Wir beobachten eine seit Jahren zunehmende Verkürzungswut in der Sprache. Als hätten wir chronisch weniger Zeit, dürften weniger Raum als früher einnehmen.
Als würden die Silben, wie bei den früheren Telegrammen, buchstäblich Geld kosten. Ich fand das immer furchtbar. Verroht, verkümmert, ausgeblutet, solche Schreibsprache – und auch „verdummt“, sorry. Jeder Idiot kann schreiben: „ankomme 12, treffen McDonald‘s. Burgers‘ sale, xxl, to go.“ Die „Sprachmeister*innen des kurzen Wortes“ verabscheuen lange Rede, tiefes Schürfen, genaue Beschreibungen, weite Ausführungen. Funktional hat das Leben zu sein, „verzweckt“, sagt Herr Drewermann, Austausch scheinbar, ohne Gefühlsinvestition, Berührung.
Das aber brauchen wir Menschen. Was passiert mit uns, wenn wir uns belügen, weil wir nicht anecken wollen, „flotte Worte“ benutzen und uns in deren Gebrauch schlau, fit und „angesagt“ fühlen? Warum lassen wir uns von den amerikanisch-englischen Kürzeln den Kopf verdrehen? Jeder lange Vorname muss chronisch gekürzt und vereinfacht werden, damit wir uns bloß nicht überfordern, im Zuhören, Memorieren, Nach-Worten-Ringen?
Wir schneiden uns damit nicht nur von unseren eigenen Wurzeln ab, sondern lassen uns freiwillig verdummen, verkindlichen. Klar, Telegramme sind durch SMS ersetzt worden, also fassen wir uns, wenn wir wollen, kurz. Aber ich mag es durchaus, auch mal wieder briefähnliche Inhalte zu lesen und zu verschicken, mit Anrede, Mittelteil, Schlussformel. Wow, der/die andere nimmt sich richtig Zeit! Was für ein Genuss. „Du, ich freu’ mich richtig, Dich am Bahnhof abzuholen: Haben wir Zeit, einen Kaffee dort zu trinken? Wo?“ Wir sind verantwortlich für unsere Worte, auch schon für unsere Gedanken, sagt Buddha. Wow! Meine hässlichen, ungeschliffenen, bewertenden Gedanken erschaffen die Welt mit? Schon, denke ich. Ob ich jemanden im Raum verfluche oder segne, kann von sensiblen Seelen durchaus gefühlt werden.
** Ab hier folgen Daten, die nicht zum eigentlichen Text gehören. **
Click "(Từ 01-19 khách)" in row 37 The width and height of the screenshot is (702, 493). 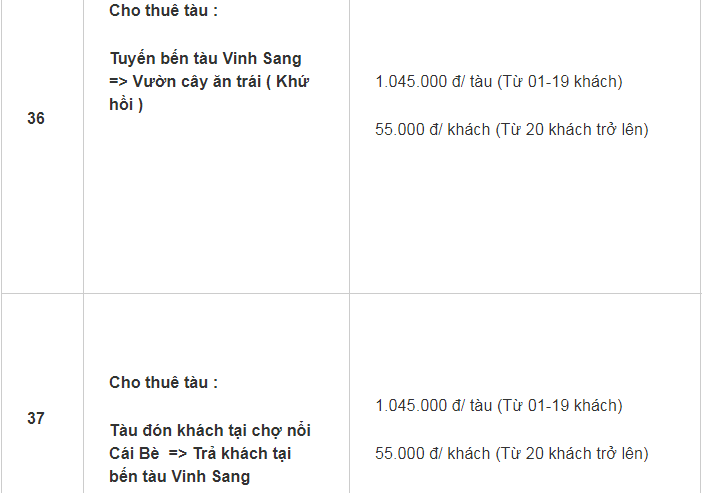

Vielleicht können wir festhalten: Regelmäßiges Durchlüften unseres Geistes zusammen mit Fütterungen von qualitativ hochwertigem Input, setzt voraus, dass ich bereit dazu bin, mir Zeit zu nehmen. Auch Zuhören ist ein Akt der Großzügigkeit, und Freundlichkeit kann auch auf kleinen, digitalen Formaten geübt werden. Erinnern wir uns: Das größte Geschenk, das wir anderen machen können, ist, ihnen unsere Lebenszeit zu schenken. Statt „Cafe to go“ würde ich dafür werben, dass man nicht nur den Kaffee im Sitzen genießen kann und sollte. „Zum Mitnehmen“ sollte ein Geschenk für jemanden sein – vielleicht für mich selbst. Legen Sie in paar gute Bücher in Ihren Coffeeshop: „Buch togo“ fände ich als Gegenbewegung gut, für die Anregung von Fantasie, Sprach- und Lebenskunst. Laden Sie einmal in der Woche oder im Monat zu einem islamischen/jüdischen oder sonst wie Kaffeetrinken mit passender Lesung oder einem Vortrag ein.
Ob man Stille und Kaffeetrinken miteinander verbinden kann? Fassen Sie einen Entschluss, was Sie aktiv unterstützen werden. Jedenfalls keinen Ausverkauf der Sprache mehr.